Primo Levi’s memoir The Reawakening begins where his Survival in Auschwitz ended. It’s the last days of the WWII, and Levi is trying to stay alive in what passes for a hospital or sick bay in concentration camp.
Levi, who committed suicide in 1987, was an Italian Jewish writer and a chemist. He was arrested in as a part of the Italian resistance in 1943, and to escape being shot as a partisan, he confessed to being Jewish, and after a short interment in Italy, was taken to Auschwitz, where he lived for eleven months. He managed to evade the gas chamber, because as a chemist, his skills were useful in a laboratory to make rubber.
In my goodreads review for Survival in Auschwitz (that U.S. title is all wrong, but more on that later) I wrote that “To me the most powerful chapter was the last one, where Levi chronicles the very last days before the Red Army liberated the camp. He spent those days at the camp hospital with the dead and the dying. After the Germans have left, the camp becomes a barren, smoking wasteland where the last remaining survivors scavenge for food and water trough frozen soil and snow and shit. It’s horrifying, apocalyptic.”
In The Reawakening, Russian soldiers approach the camp on horseback, come to liberate those who still somehow live there. But that does not mean that Levi’s troubles are over, not by a long shot. He’s still sick, and he still has a long way to go before getting back home to Italy. The homecoming takes him and his fellow Italian survivors to places like a small village in Ukraine. The tone of the book is naturally lighter than that of the camp memoir, but Levi’s overall pessimism prevails.
Which brings me to the issue of the U.S. titles.

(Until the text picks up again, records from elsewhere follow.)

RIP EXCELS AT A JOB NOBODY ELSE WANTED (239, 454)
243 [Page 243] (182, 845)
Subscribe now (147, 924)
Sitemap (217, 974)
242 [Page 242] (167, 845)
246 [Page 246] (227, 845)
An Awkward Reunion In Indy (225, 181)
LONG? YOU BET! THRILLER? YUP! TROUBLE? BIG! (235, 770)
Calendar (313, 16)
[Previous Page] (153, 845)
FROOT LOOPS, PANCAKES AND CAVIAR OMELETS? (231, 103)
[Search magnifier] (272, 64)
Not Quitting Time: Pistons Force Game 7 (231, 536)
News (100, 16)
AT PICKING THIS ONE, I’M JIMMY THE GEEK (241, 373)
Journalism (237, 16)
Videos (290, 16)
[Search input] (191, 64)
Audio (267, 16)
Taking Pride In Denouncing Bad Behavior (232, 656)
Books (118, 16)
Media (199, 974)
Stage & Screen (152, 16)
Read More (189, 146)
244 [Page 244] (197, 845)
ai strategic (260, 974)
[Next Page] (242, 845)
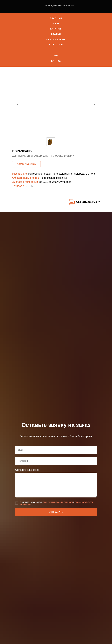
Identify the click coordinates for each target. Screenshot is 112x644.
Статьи (56, 34)
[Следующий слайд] (95, 104)
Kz (59, 61)
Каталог (56, 29)
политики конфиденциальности (58, 502)
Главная (56, 18)
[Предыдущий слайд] (17, 104)
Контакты (56, 44)
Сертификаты (56, 39)
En (53, 61)
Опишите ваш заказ (27, 470)
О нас (56, 24)
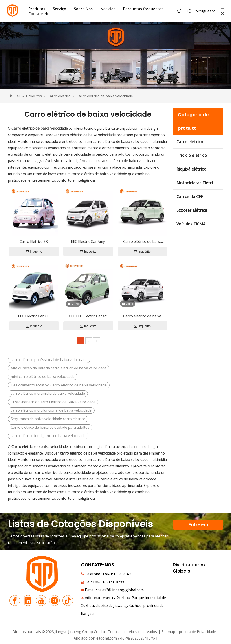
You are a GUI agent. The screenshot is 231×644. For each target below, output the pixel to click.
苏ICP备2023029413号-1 (138, 638)
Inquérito (34, 252)
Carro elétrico (190, 142)
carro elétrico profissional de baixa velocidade (49, 360)
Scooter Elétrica (192, 210)
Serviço (61, 9)
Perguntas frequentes (144, 9)
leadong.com (106, 638)
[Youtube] (41, 601)
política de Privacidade (198, 632)
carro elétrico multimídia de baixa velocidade (48, 394)
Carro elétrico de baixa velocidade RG (142, 316)
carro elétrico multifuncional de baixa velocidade (51, 410)
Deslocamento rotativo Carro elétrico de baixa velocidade (59, 385)
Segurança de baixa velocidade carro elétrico (48, 419)
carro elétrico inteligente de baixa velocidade (48, 436)
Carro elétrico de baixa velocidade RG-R (142, 242)
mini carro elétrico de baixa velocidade (42, 377)
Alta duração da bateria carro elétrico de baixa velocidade (58, 368)
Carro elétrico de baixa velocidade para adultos (50, 428)
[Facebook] (15, 601)
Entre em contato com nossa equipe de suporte (198, 526)
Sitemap (168, 632)
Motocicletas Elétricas (198, 183)
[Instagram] (54, 601)
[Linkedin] (28, 601)
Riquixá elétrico (191, 169)
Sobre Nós (84, 9)
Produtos (38, 9)
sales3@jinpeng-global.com (121, 590)
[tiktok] (68, 601)
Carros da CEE (190, 197)
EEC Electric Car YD (34, 316)
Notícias (109, 9)
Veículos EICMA (191, 224)
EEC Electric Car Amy (88, 242)
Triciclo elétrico (192, 156)
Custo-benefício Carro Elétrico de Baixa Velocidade (53, 402)
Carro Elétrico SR (33, 242)
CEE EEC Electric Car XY (88, 316)
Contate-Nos (41, 14)
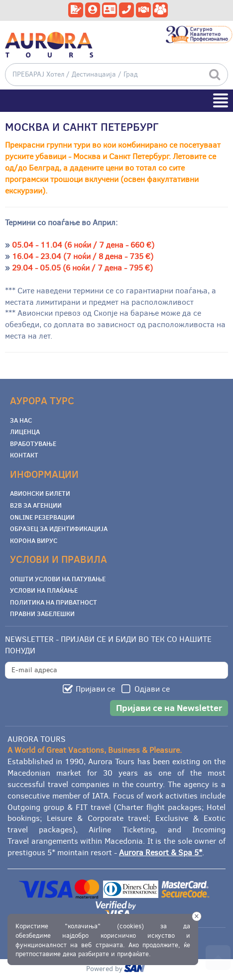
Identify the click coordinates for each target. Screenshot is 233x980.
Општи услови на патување (58, 579)
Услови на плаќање (44, 590)
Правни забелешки (42, 614)
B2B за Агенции (36, 505)
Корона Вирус (33, 540)
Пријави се (95, 689)
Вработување (33, 444)
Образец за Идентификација (59, 529)
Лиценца (25, 432)
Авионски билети (40, 493)
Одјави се (152, 689)
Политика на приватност (53, 602)
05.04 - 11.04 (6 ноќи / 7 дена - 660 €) (83, 245)
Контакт (24, 455)
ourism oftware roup (135, 970)
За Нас (21, 420)
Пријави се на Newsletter (169, 708)
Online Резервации (42, 517)
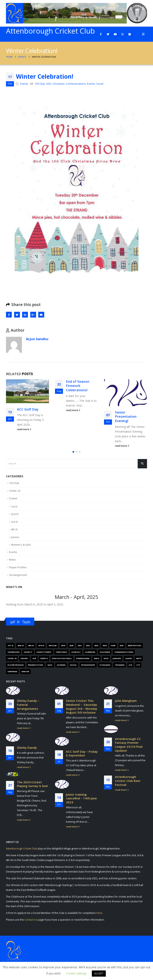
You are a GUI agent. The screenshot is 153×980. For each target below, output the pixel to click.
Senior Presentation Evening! (126, 417)
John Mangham (126, 703)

Their both quite misleading. The bulk of the text in so called Survival in Auschwitz actually deals with how difficult, or nearly impossible it is to survive in a concentration camp as the same person you were before. The title If This Is a Man is much better. Likewise, The Reawakening is much better titled as The Truce, because Levi describes in some length and detail the discussions he has with a friend about the belief that the war is human kind’s natural state of being, and that peace is just a short respite before war continues. And the war is always the same, just a continuation from the last one.
As a title The Truce also paves way to the gut-wrenching last page of the book, which makes it clear that how difficult it is to ever fully survive a trauma as deep and incomprehensible as Auschwitz. So why did these books have to be published under these falsely optimistic titles in the U.S? It’s a mystery.
This is apparently my “compulsively editing Cannonball Read reviews” Sunday, but I have to add something. If you follow the Amazon link provided here, you can read Levi’s own Afterword to the U.S. edition. It’s very interesting, and actually somewhat disproves or at least contradicts my interpretation of these books as fundamentally pessimistic.